Wednesday 10 June 2015

Wednesday 3rd June - Winton

Wednesday 3rd June

On Wednesday we went to the age of Dinosaurs museum. At the age of Dinosaurs museum we got to go on 2 tours. The first tour was a tour around the lab. A lab is where they separate the fossil from their surrounding rock. The 2nd tour was scary because there is a dinosaur called Banjo and in 1 video Banjo looks like he is going to eat you.
These are giant mussels.
This a nautilus shell and an Ammonite.
This is the scary video.
These are banjo bones.
This is somewhere in the Information centre where they make a show about Waltzing Matilda.
Mum's note:
We had a massive day today.
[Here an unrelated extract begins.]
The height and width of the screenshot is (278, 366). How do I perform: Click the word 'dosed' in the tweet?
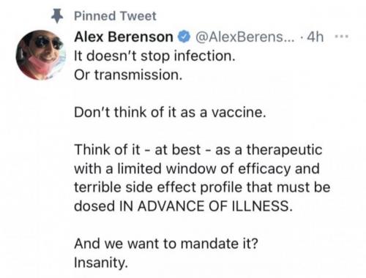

The Age of Dinosaurs is about 20km out of Winton. We learned about how Elliot the gigantic sauropod, Banjo (Australovenator wintonensis) and Matilda (Diamantinasaurus matildae) were discovered.
Matilda's foot bones.
Caleb had the whole room in fits of laughter in the second tour after a warning that some kids might find the animation of Banjo to be scary. "I won't!" says Caleb. "Because he's dead!"
Caleb inspecting Banjo's claws after the tours.
We learned about black-soil, also known as self-mulching soil, and how stones and fossils naturally rise to the surface through this soil. We saw fossils wrapped in plaster layers from fossil digs and saw volunteers using tools to remove rock from fossils.
Fossil bones in storage waiting for processing.
Apparently Isabel has time to grow up, get a degree and a PhD, and some will still be waiting for her!
And they are still digging them up.....
Our tour guide demonstrating the use of tools to extract fossils from surrounding rock.
We had lunch looking out over the view from the mesa where the Age of Dinosaurs has been built.
The view from the Age of Dinosaurs mesa.
At the Age of Dinosaurs we also saw lots of other fascinating fossils, and also several pieces of meteorite (replicas actually, for now) that were found by the Founder of the Age of Dinosaurs. Mr Elliot, a Winton local and by all accounts, a pretty impressive individual, found the meteorite pieces in 2006 after talking to eyewitnesses about its spectacular arrival in 2004.
Impressive crab fossils.
If all that wasn't enough, we then returned to Winton and did the Waltzing Matilda Centre. Winton claims to be the birthplace of one of Australia's most iconic songs and also Qantas. 
Statue of Banjo Paterson in the main street.
In the Waltzing Matilda Centre we also saw replicas of the dinosaur footprints at Larks Quarry (which is currently closed, so we couldn't visit the real thing), and lots of other interesting things such as a incomplete boomerang still attached to the remains of a tree and a Furphy's Farm Water Cart (the origins of the Australian slang word "furphy - a untrue rumour or improbable story claimed as fact", and 
Replica of footprints from Larks Quarry.
Boomerang tree.
Furphy's Farm Water Cart
And then, as if that still wasn't enough..... we went then to the Corfield & Fitzmaurice Building across the road and saw the dinosaur diorama, some pieces of rock with actual dinosaur footprints in them (FINALLY!! yay!) and were also introduced to boulder opal.
A genuine dinosaur footprint!
Queensland boulder opal.
To finish with, the kids had a bit of a fossick in this pit for free boulder opal samples and were both very happy with their finds. 

2 comments:

  1. What did you find in the opal pit?
    Love the dinosaur bones and fossils- pics, especially the one trying to eat Caleb!